Re: client_encoding directive is ignored in postgresql.conf

From
Bruce Momjian
Date:
Tom Lane wrote:
> Tatsuo Ishii <t-ishii@sra.co.jp> writes:
> > + /* Flag to we need to initialize client encoding info */
> > + static bool need_to_init_client_encoding = -1;
> 
> Surely that should be int, not bool.
> 
> > !                     if (!PQsendQuery(conn, "begin; select pg_client_encoding(); commit"))
> 
> Doesn't this break compatibility with pre-7.2 databases?  AFAICT that
> function was introduced in 7.2.

I haven't seen this patch applied.  If this is the best way to fix the
bug, we may as well break libpq for pre-7.2 clients.

--  Bruce Momjian                        |  http://candle.pha.pa.us pgman@candle.pha.pa.us               |  (610)
359-1001+  If your life is a hard drive,     |  13 Roberts Road +  Christ can be your backup.        |  Newtown Square,
Pennsylvania19073
 


Re: client_encoding directive is ignored in

From
Bruce Momjian
Date:
Tatsuo Ishii wrote:
> > Tatsuo Ishii <t-ishii@sra.co.jp> writes:
> > > + /* Flag to we need to initialize client encoding info */
> > > + static bool need_to_init_client_encoding = -1;
> > 
> > Surely that should be int, not bool.
> 
> Oops. Will fix.
> 
> > > !                     if (!PQsendQuery(conn, "begin; select pg_client_encoding(); commit"))
> > 
> > Doesn't this break compatibility with pre-7.2 databases?  AFAICT that
> > function was introduced in 7.2.
> 
> Yes, but there seems no other way to solve the problem and I thought we
> do not guarantee the compatibilty between 7.3 frontend and pre 7.3 servers.

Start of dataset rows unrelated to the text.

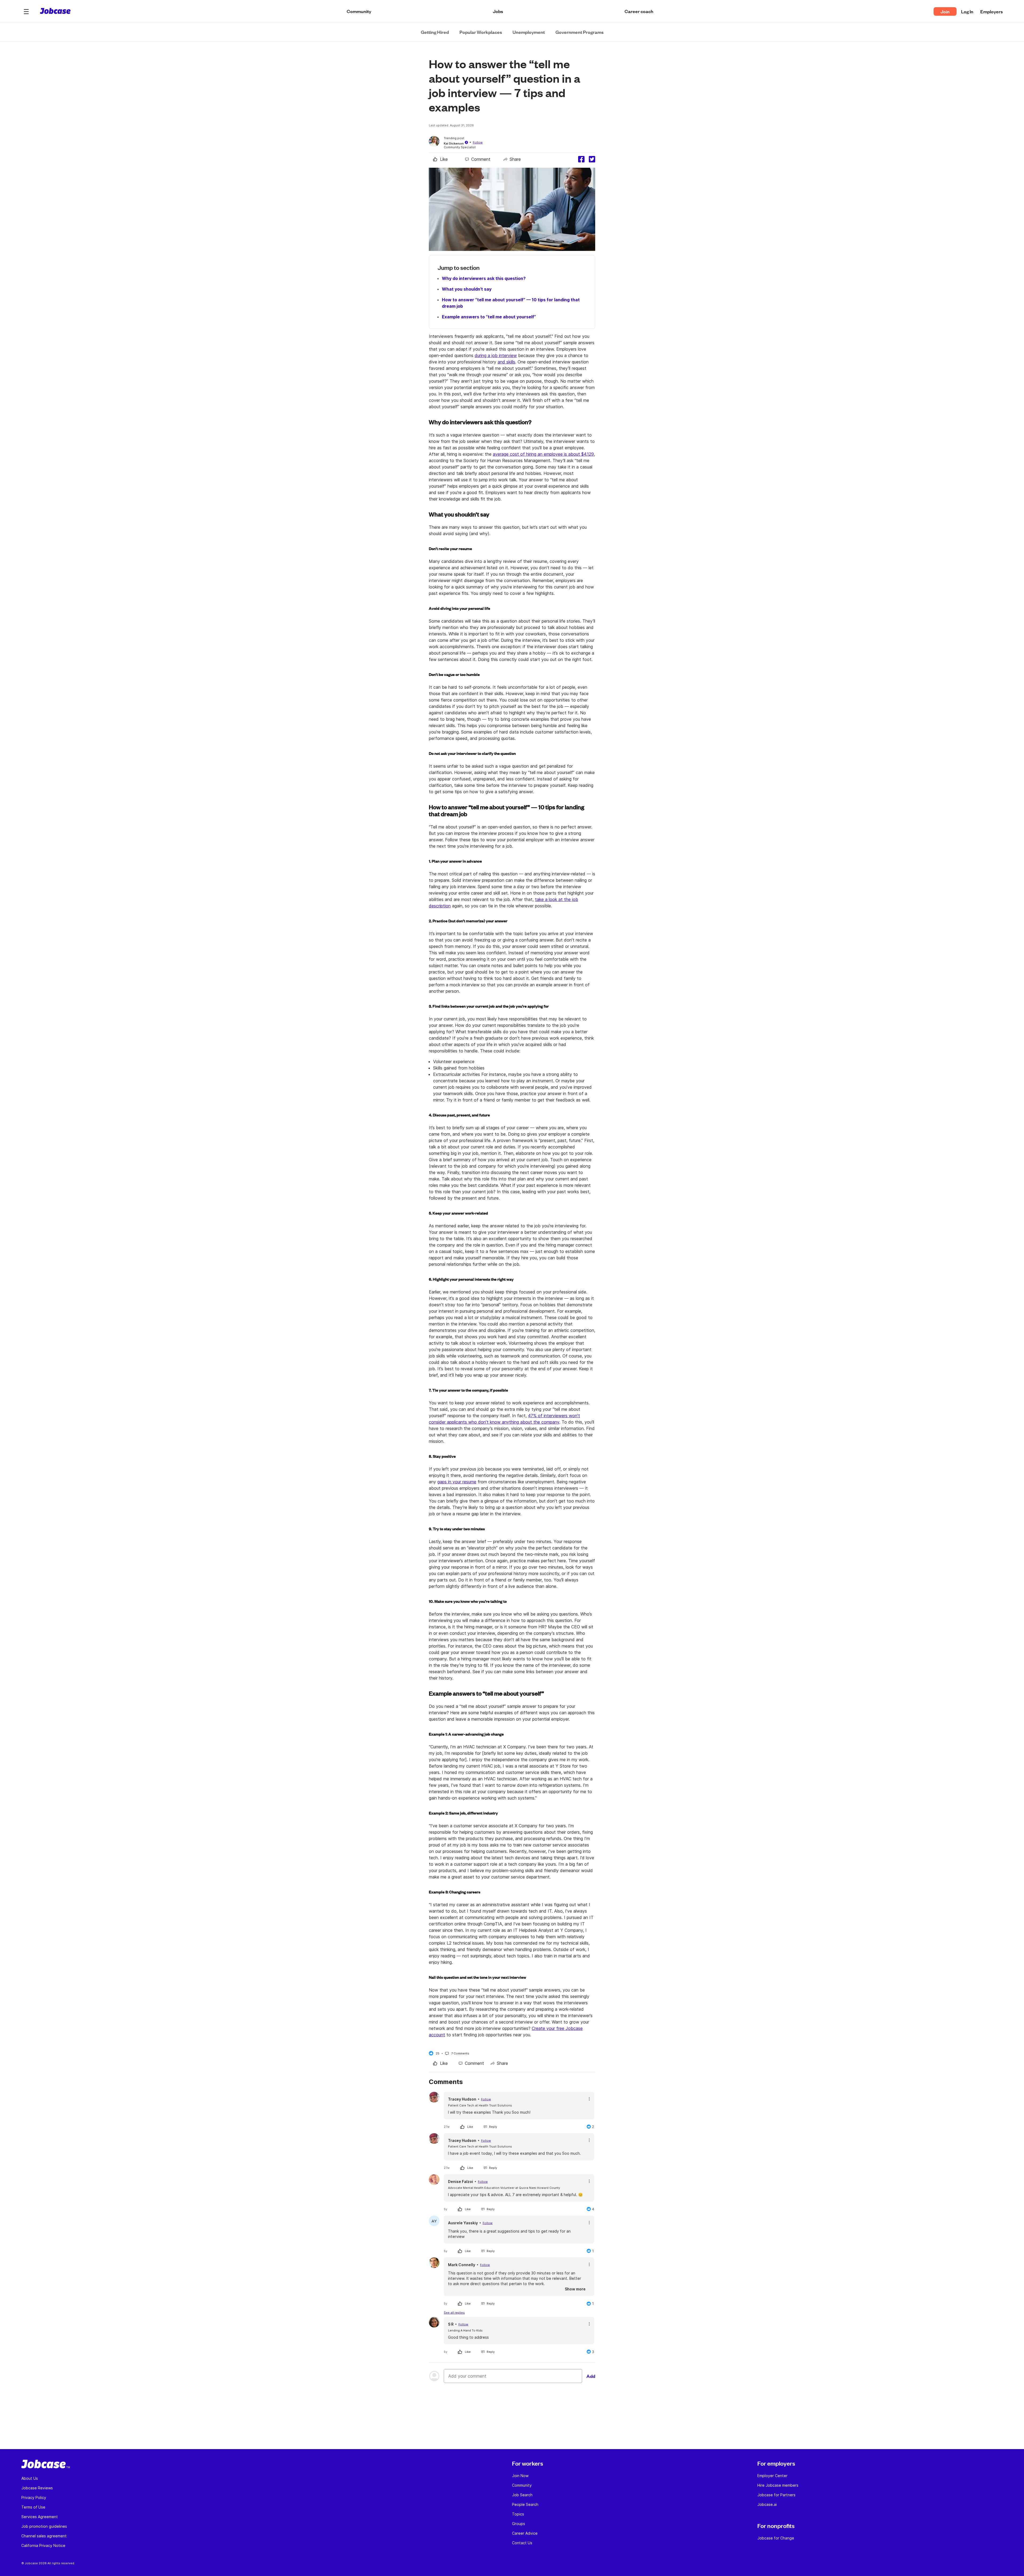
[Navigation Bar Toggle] (26, 11)
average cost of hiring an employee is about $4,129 (543, 454)
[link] (440, 159)
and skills (506, 361)
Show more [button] (575, 2289)
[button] (26, 11)
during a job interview (496, 355)
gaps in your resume (456, 1481)
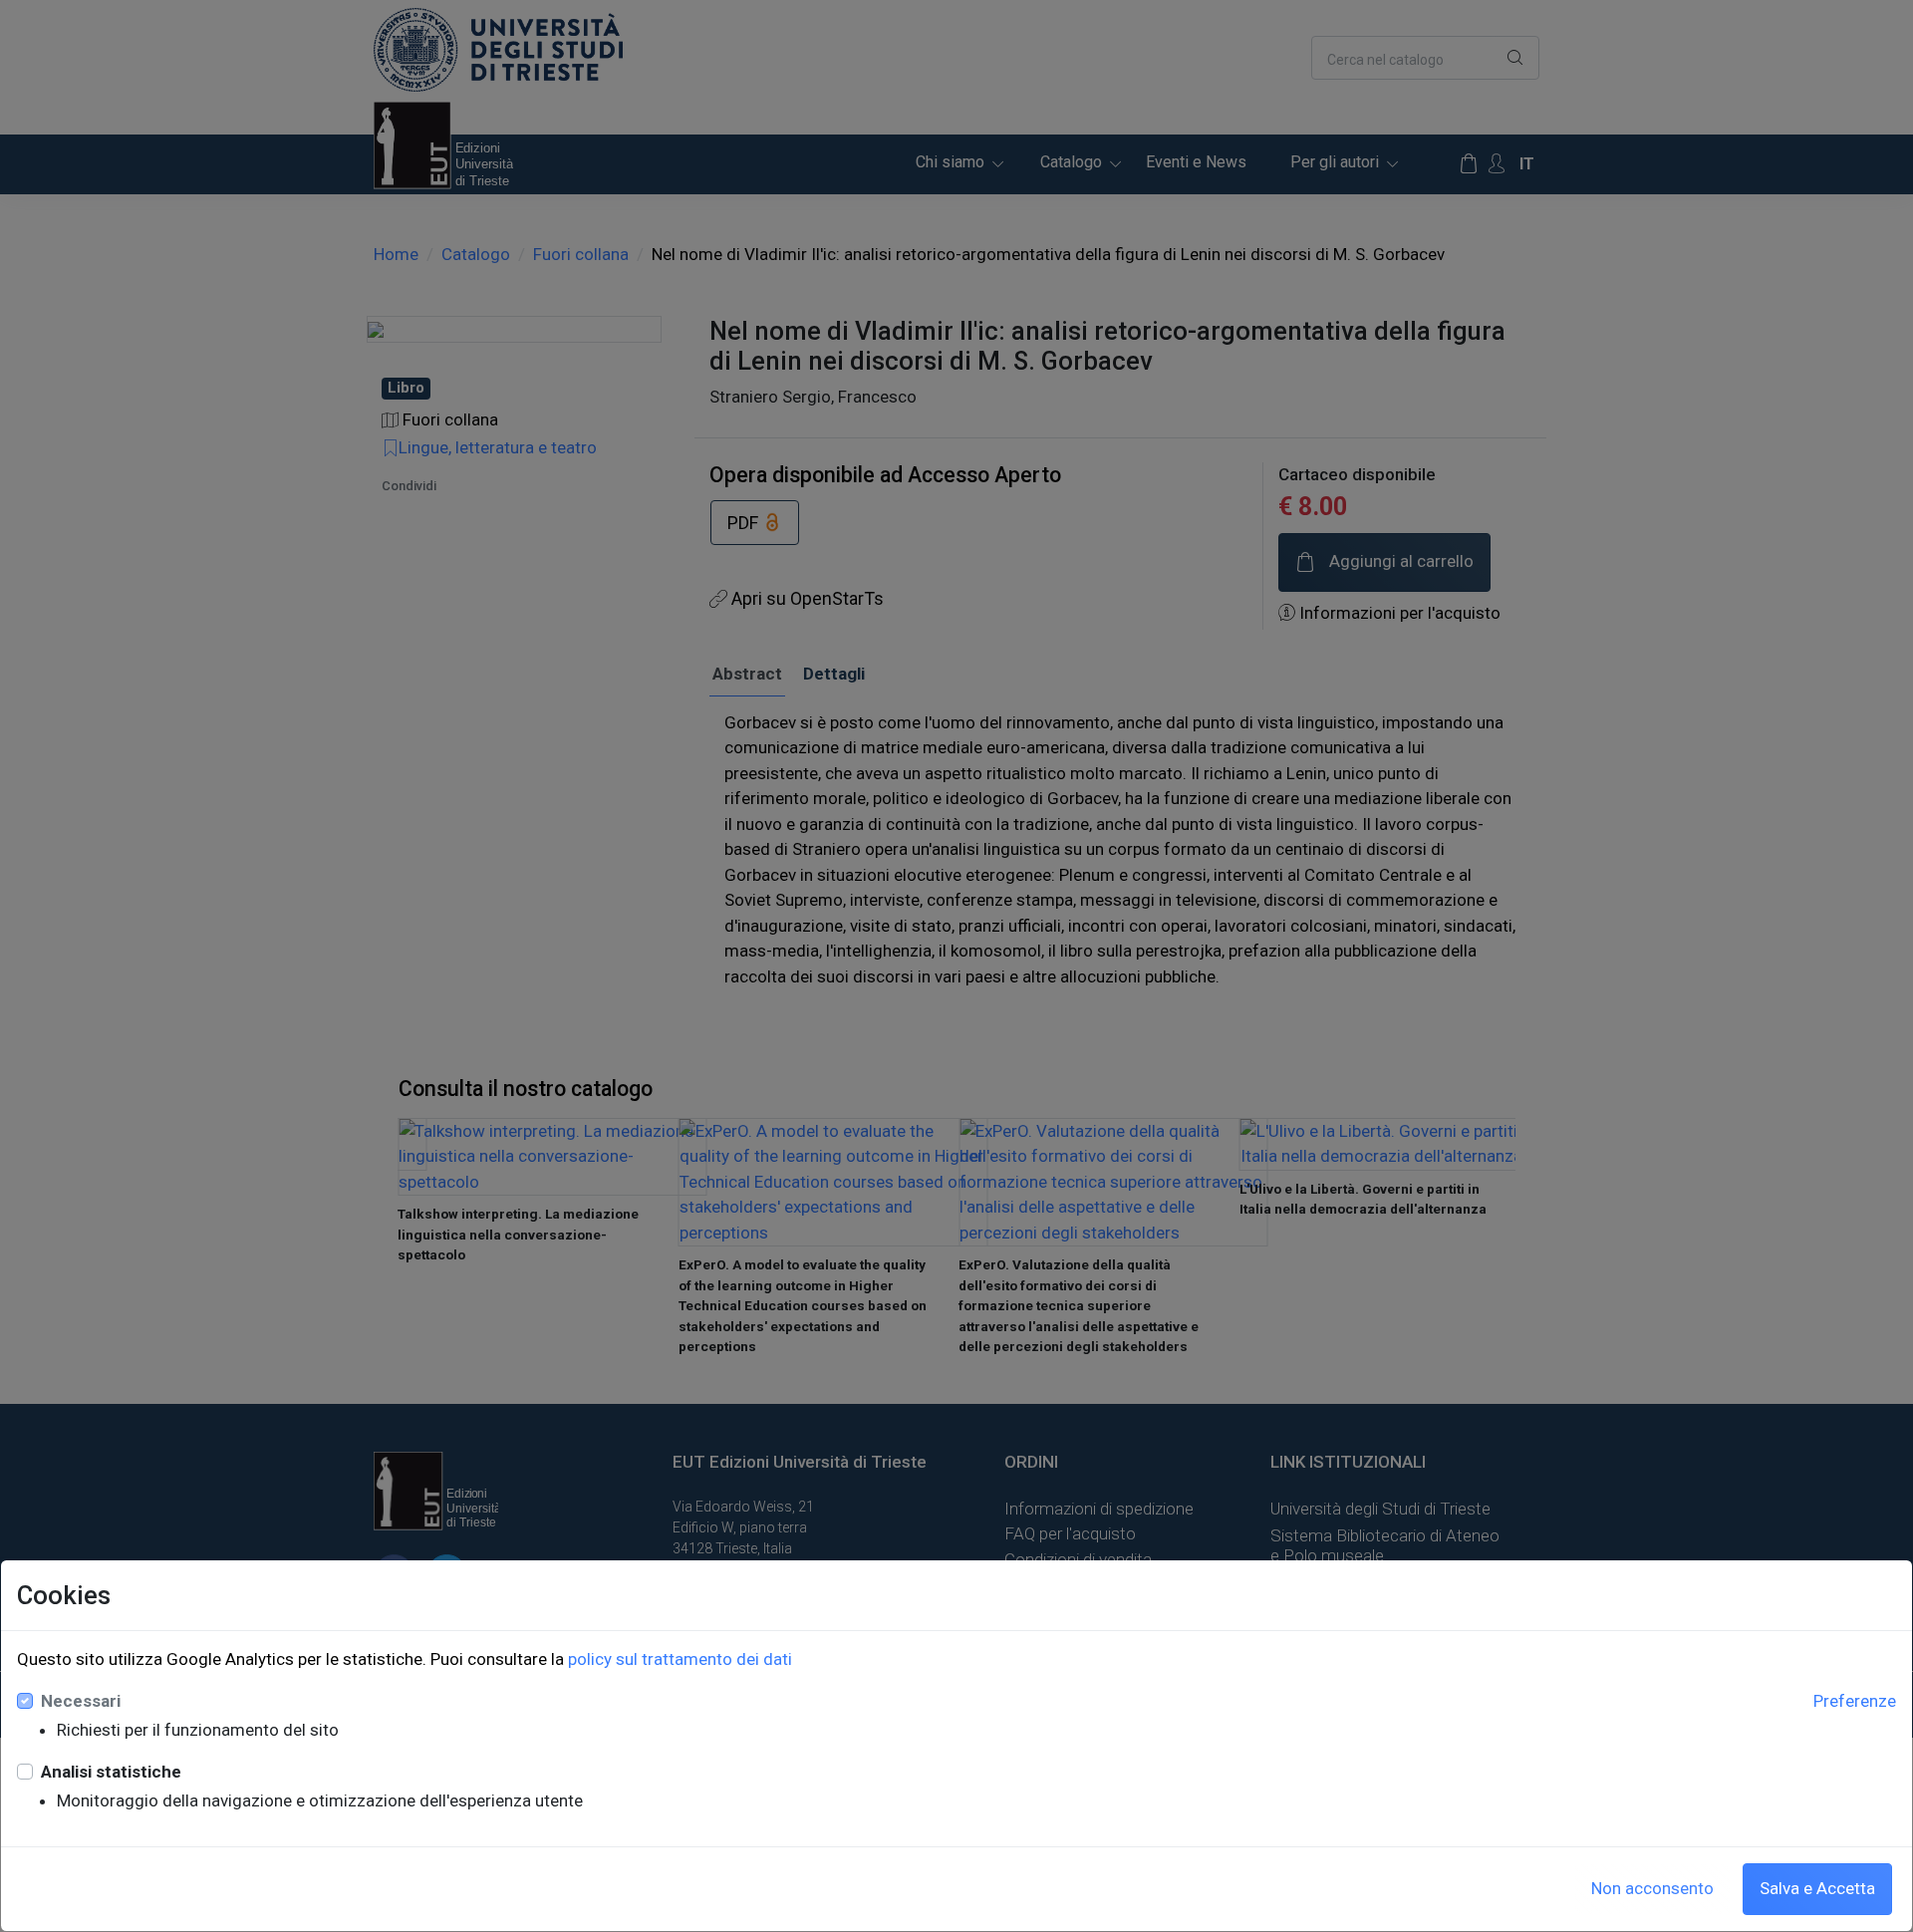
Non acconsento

Yep.  Tatsuo, you should apply the patch to fix the problem.  Shame this
didn't make it into 7.3.2.  Should we backpatch?

--  Bruce Momjian                        |  http://candle.pha.pa.us pgman@candle.pha.pa.us               |  (610)
359-1001+  If your life is a hard drive,     |  13 Roberts Road +  Christ can be your backup.        |  Newtown Square,
Pennsylvania19073
 


Re: client_encoding directive is ignored in

From
Tom Lane
Date:
Bruce Momjian <pgman@candle.pha.pa.us> writes:
> Yep.  Tatsuo, you should apply the patch to fix the problem.  Shame this
> didn't make it into 7.3.2.  Should we backpatch?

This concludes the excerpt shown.